» WHAT THE TASK REQUIRES
Your job is to print, exactly, the lines in the data below from the line with "The image size is (570, 416)." through the line with "the final question", both included, and to omit any picture.

» EXERCISE DATA
-----

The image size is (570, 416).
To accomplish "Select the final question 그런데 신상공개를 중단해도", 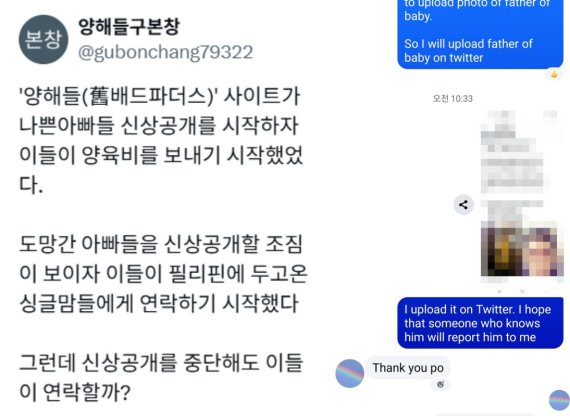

-----

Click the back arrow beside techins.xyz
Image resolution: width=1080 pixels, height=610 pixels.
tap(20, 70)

-----

» PROBLEM SOLUTION
The image size is (570, 416).
To accomplish "Select the final question 그런데 신상공개를 중단해도", 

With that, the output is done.